Got it. Thanks for taking the questions and good luck going forward.
Thank you. At this time I'd like to turn the call back over to Mr. Weiss for any closing comments.
Great. Thank you very much. And thanks everyone for joining us in this call today. I thought what I would finish with was just a few of the key catalyst over the next six to nine months. I do believe that we have some exciting things coming up. And again I know everyone wants to be negative in this market but I did think they have some really interesting and important catalyst that will be coming forward. So, I think in terms of the Phase 3 trials, we are looking to continue to provide enrollment updates and both GENUINE and UNITY as we move forward both in third quarter conference call and then probably again early January. Hopefully, enrollment trends will pick up in GENUINE and continue to be aggressive and moving quite well in UNITY-CLL and we'll be able to give again even just more clarity on where we are.
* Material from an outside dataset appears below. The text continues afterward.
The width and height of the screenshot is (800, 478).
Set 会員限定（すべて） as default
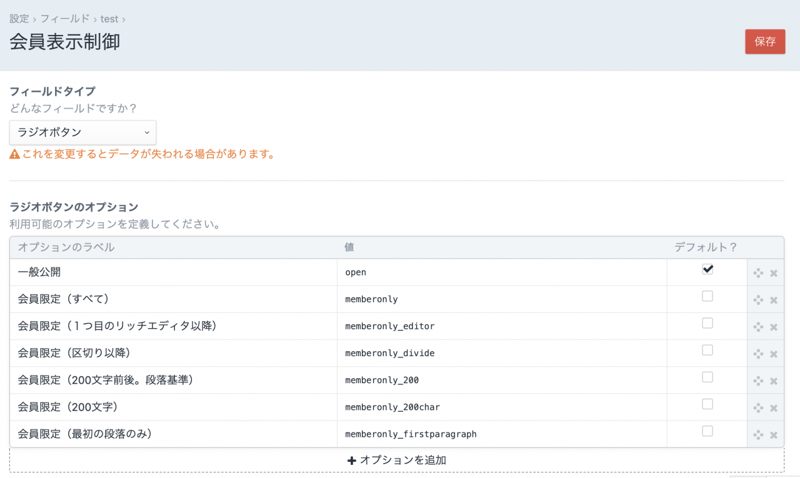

We will approach by clarity on actions, again that we're taking to accelerate GENUINE towards a more rapid approval of TG-1101 again consistent with those original goals that we have discussed here today. We do expect to complete enrollment in our MS Phase 2 trial for the end of the year. Again, that's in the pre-specified cohorts if we add additional expansion cohort just to get more information. Obviously that could that continue into next year. And again, we'll like to present preliminary a Phase 2 clinical trial results. And again we plan to start the Phase 3 in the first half of next year. As part of which we believe that results of our discussions with the FDA in defining the repertory pathway and the exact sizing of that clinical trial that we talked about earlier will be quite important. I think could add a lot of interested to what we're doing.
And then last but not least, again we touched on in some of the Q&A. We're hoping for a very impactful ASH meeting in December. And last track I think went in last week, so not clear what actually will be accepted. But on the dark, it could be presentations on our triple therapy program including a combination of 1303 + Ibrutinib in both CLL and NHL and the combination of 1303 plus must seen in NHL as well as data from the all double combination of Ibrutinib + 1202 and there's some other novel novel combinations that maybe presented at that conference as well. And we really think that these presentations will highlight our leading position in creating novel well tolerated and efficacious next generation combination.
So, with that, let me thank everyone for joining us on the call. I like to thank the team at TG Therapeutics, our investigators, our patients, as well as our shareholders for their continued support. And I thank everyone again for joining us on the call. And have a great day.